Koka satarak yaşıyorlar

Koka bitkileri, silahlı grupların bu bölgede ihtilaf çıkarmasının nedenlerinden biri. Nüfusun büyük bir bölümü geçimini koka yapraklarının toplanması ve satışından sağlıyor. Ancak son aylarda alımlarda bir yavaşlama söz konusu ve bazı uzmanlar bunu arz fazlasına bağlıyor. Kırsal bölgelerde insanların nakit yerine kokainle işlem yapması artık yaygın.

Yoksulluğa rağmen Tibú'da yaşamak pahalı. Silahlı gruplar herkesten haraç istiyor, sokakta termosla kahve satan gayrı resmi satıcılar bile para ödemek zorunda kalıyor. Bu kanunsuzluğa rağmen ünlü Kolombiyalı şarkıcı Shakira'nın vakfı kasabada bir okul inşaatı başlattı.

Son 25 yılda binlerce insan şiddet nedeniyle yerinden edildi. Tibú, insan haklarını korumanın en zor olduğu belediyelerden biri. Indepaz adlı STK'ya göre, hükümet ile FARC arasında 2016 yılında imzalanan barış anlaşmasından bu yana 20 toplum lideri ve sekiz eski savaşçı öldürüldü. Silahlı gruplar, BM'nin barış ve uzlaşma sürecinin uygulanmasını denetlemek üzere iki ofisinin bulunduğu Catatumbo bölgesinde iki ABD arabasını bile çaldı.

Tibú'da kayıtlı mağdur sayısı kasabada yaşayanlardan daha fazla: 88.566 mağdur varken kasabada 59.536 kişi yaşıyor. Konuştuğunuz herkes size tehditler ve sessizlikle ilgili bir hikaye anlatabilir.

Topluluk lideri Francy Elena Durán barışa işaret eden bir pankart tutuyor. Tibú'da saat sabah 6:00. Yerel öğrenciler ve mağdur örgütlerinin üyeleri, son 40 yıldır her yıl düzenlenen barış yürüyüşüne katılmak üzere yola çıkmışlar. Durán yaptığı iş nedeniyle korktuğunu itiraf ediyor. "Bazen silahlı saldırılar oluyor.
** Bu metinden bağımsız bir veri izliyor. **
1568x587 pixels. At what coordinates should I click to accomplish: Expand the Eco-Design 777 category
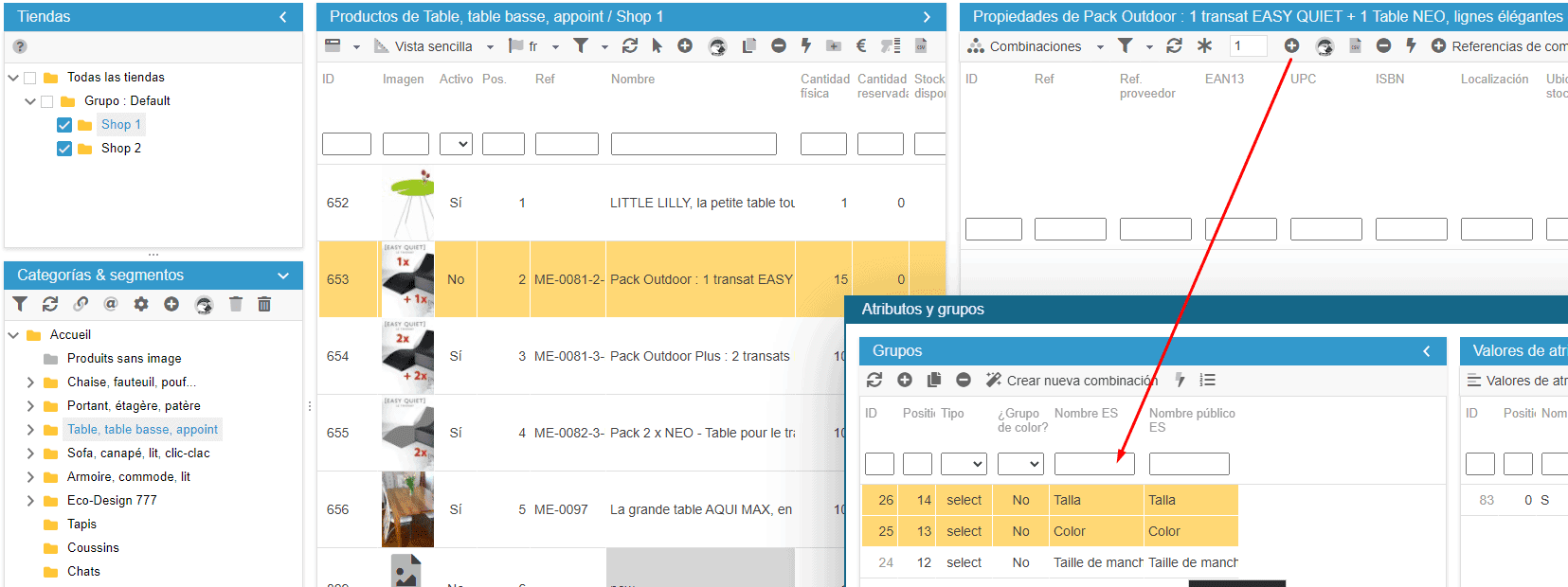30,501
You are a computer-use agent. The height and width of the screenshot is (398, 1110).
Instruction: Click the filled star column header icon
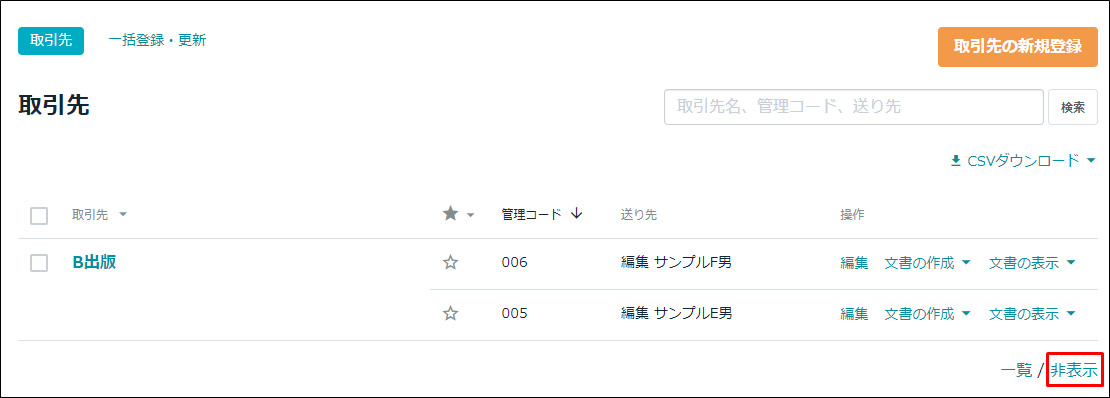450,214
Serseri bir kurşun her an çocuklarımıza ya da torunlarımıza isabet edebilir. Tanrı'dan [şiddeti] durdurmasını diliyoruz" diye iç geçiriyor.

Cemaat rahibi Jairo Gelves Tarazona, belediyenin barış ve uzlaşma konseyinin bir parçasıdır. Katolik Kilisesi'nin temsilcisi olarak yürüyüşe çıktı. "Tibú'dan her zaman ayrılabilirsiniz ama geri dönüp dönemeyeceğinizi bilemezsiniz" diye uyarıyor. Şu sözler de onun: "Burada insanlar herkesten şüpheleniyor, biz rahiplerden bile. Bu zor bir durum."

Tibú başıboş ve adaletsiz bir kasaba olarak dünyada belki de tek örnek.